= Exercise goal =
Copy everything from "You are a computer-use agent. This" down to "pyautogui.click(x=33, y=657)" in the data below, substituting "Performance" for "Processes" and keeping all else unchanged. Return only those lines.

= Stored items from a collection =
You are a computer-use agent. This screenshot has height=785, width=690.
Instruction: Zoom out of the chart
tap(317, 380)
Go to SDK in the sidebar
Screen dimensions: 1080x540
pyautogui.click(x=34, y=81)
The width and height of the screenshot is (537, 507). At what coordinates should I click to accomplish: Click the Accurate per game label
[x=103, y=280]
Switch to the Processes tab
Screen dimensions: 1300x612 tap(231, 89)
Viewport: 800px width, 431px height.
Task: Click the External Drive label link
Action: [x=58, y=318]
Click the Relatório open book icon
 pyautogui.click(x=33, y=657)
--
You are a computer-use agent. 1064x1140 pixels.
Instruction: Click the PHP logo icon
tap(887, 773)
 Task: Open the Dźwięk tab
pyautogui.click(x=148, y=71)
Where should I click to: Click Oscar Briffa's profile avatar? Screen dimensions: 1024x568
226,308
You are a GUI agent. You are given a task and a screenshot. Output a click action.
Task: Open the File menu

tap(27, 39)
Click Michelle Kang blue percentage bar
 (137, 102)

= Exercise response =
You are a computer-use agent. This screenshot has height=785, width=690.
Instruction: Zoom out of the chart
tap(317, 380)
Go to SDK in the sidebar
Screen dimensions: 1080x540
pyautogui.click(x=34, y=81)
The width and height of the screenshot is (537, 507). At what coordinates should I click to accomplish: Click the Accurate per game label
[x=103, y=280]
Switch to the Performance tab
Screen dimensions: 1300x612 tap(231, 89)
Viewport: 800px width, 431px height.
Task: Click the External Drive label link
Action: [x=58, y=318]
Click the Relatório open book icon
 pyautogui.click(x=33, y=657)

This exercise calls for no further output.